### Task goal
Each line below containing the word "agent" needs to be shown.

[Pixel coordinate grounding data]

-=-=-

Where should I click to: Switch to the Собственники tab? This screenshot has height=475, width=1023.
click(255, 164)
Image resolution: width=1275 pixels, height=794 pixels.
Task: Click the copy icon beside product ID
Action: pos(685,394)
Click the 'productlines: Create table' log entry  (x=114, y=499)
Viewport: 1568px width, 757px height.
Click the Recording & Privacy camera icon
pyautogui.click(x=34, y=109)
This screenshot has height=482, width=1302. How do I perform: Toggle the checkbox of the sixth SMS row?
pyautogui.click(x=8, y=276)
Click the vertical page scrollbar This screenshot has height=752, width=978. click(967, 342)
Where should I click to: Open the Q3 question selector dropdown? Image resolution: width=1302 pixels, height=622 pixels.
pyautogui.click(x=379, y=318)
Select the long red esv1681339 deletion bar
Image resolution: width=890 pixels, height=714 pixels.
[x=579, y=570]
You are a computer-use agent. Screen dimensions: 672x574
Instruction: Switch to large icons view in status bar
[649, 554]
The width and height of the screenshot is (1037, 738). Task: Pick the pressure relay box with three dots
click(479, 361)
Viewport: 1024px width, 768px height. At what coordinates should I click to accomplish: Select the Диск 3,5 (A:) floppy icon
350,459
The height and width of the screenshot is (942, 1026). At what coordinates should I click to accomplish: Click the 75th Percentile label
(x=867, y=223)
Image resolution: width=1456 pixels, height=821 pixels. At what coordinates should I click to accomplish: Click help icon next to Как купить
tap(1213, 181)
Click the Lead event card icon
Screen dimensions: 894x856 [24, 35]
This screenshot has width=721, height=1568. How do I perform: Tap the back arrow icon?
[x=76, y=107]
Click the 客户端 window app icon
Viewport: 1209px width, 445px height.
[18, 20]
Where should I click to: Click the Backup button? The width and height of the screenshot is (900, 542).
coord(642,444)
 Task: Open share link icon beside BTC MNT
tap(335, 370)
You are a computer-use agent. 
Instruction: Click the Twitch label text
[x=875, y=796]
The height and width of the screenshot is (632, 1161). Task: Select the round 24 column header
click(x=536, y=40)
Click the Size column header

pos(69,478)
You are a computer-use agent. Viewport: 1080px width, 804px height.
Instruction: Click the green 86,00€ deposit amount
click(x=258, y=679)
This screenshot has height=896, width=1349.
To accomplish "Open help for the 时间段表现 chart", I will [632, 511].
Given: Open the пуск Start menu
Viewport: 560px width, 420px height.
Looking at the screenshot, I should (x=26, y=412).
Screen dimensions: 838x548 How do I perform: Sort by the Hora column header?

-=-=-

### Exercise response
You are a computer-use agent. Screen dimensions: 672x574
You are a computer-use agent. 
You are a computer-use agent. Viewport: 1080px width, 804px height.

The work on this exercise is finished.